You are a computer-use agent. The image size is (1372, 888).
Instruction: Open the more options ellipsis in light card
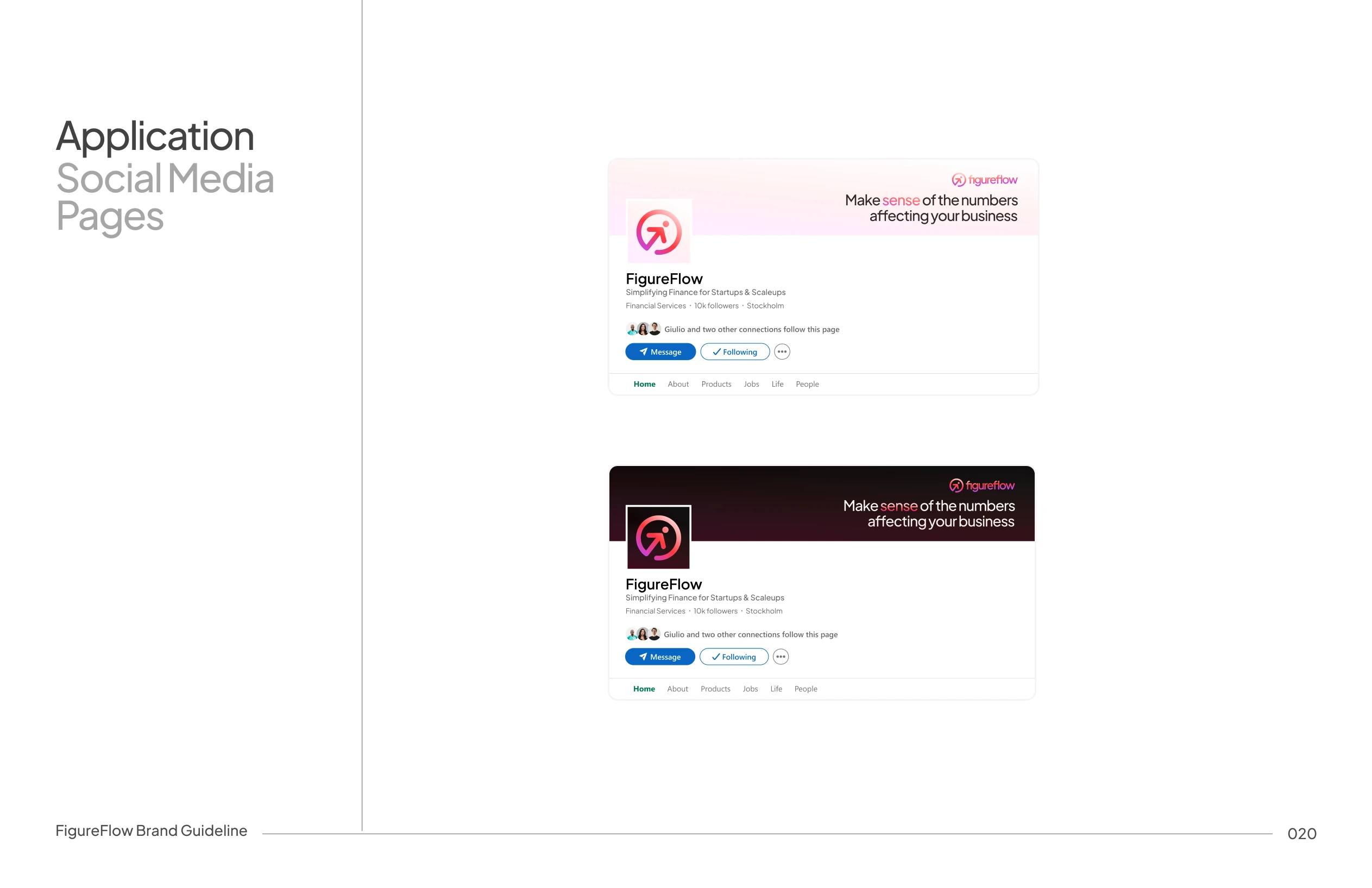[782, 352]

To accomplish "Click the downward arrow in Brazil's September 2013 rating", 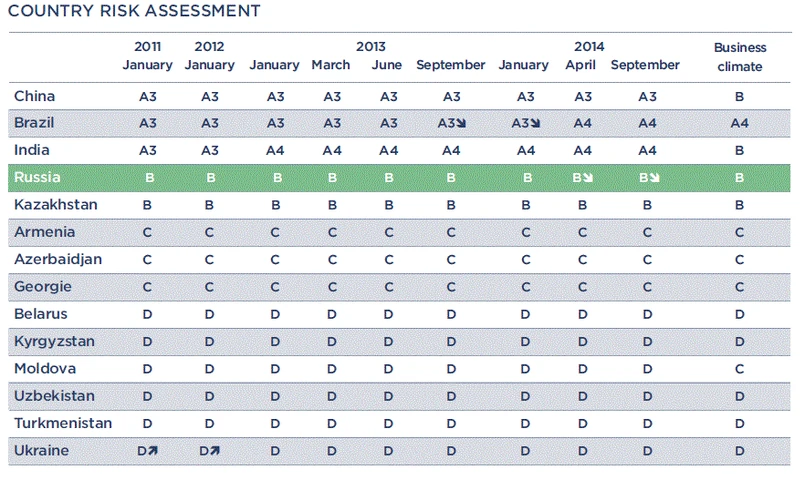I will pyautogui.click(x=461, y=124).
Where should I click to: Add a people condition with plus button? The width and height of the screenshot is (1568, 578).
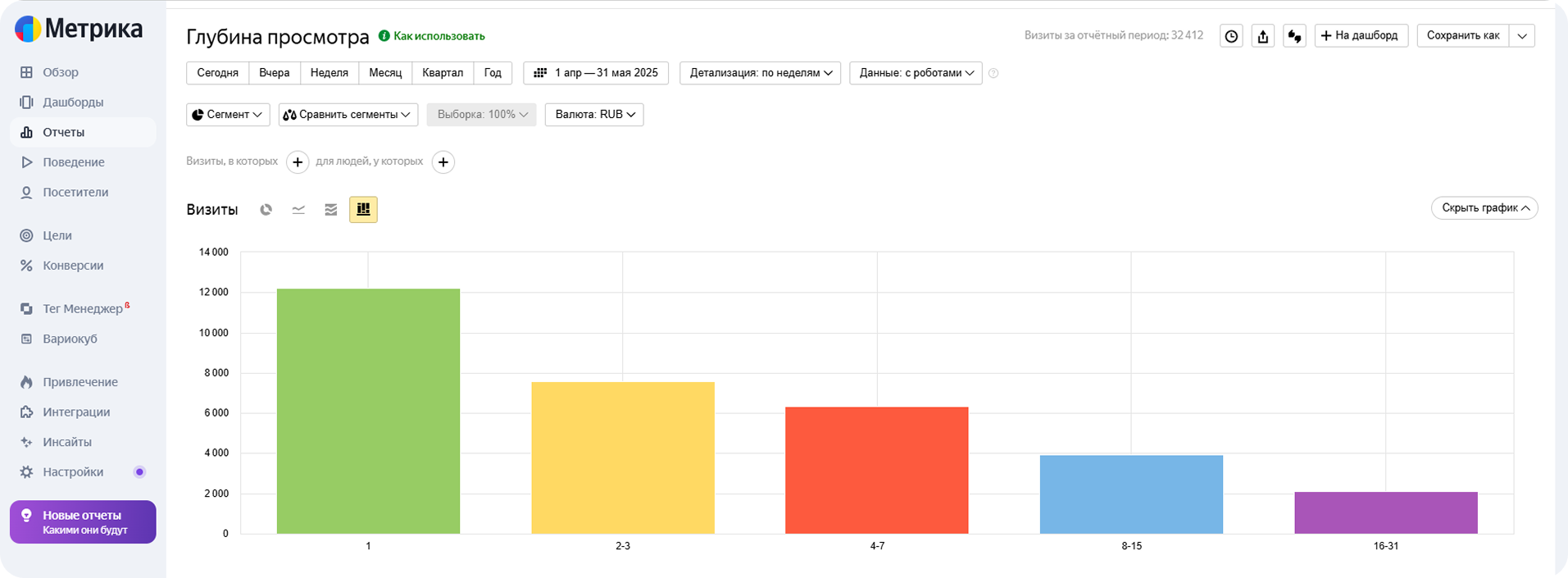click(x=443, y=162)
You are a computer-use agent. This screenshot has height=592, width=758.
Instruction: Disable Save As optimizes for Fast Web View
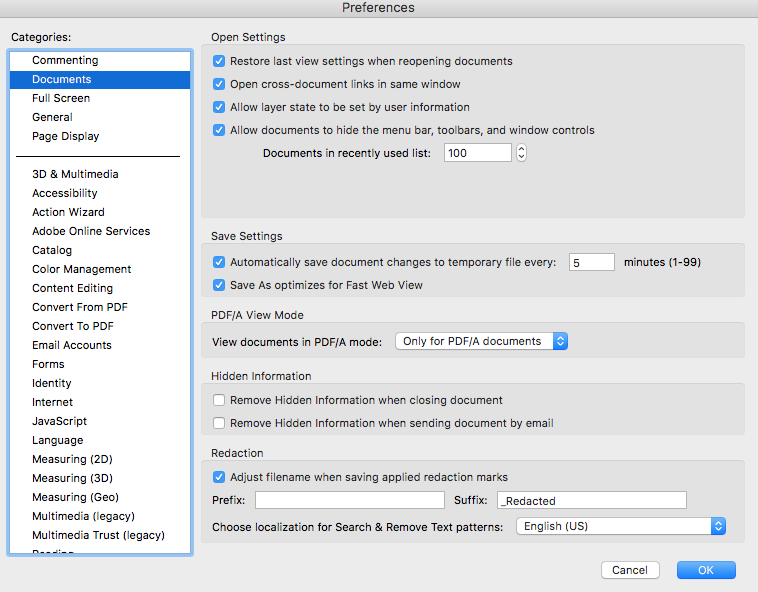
::::::
- **The task**
Copy the rows word for word from the line containing "You are a computer-use agent. This" through the end of the rows, both ends included, and leave out the pictures.

- **Solution for this exercise**
You are a computer-use agent. This screenshot has height=592, width=758.
Instruction: Disable Save As optimizes for Fast Web View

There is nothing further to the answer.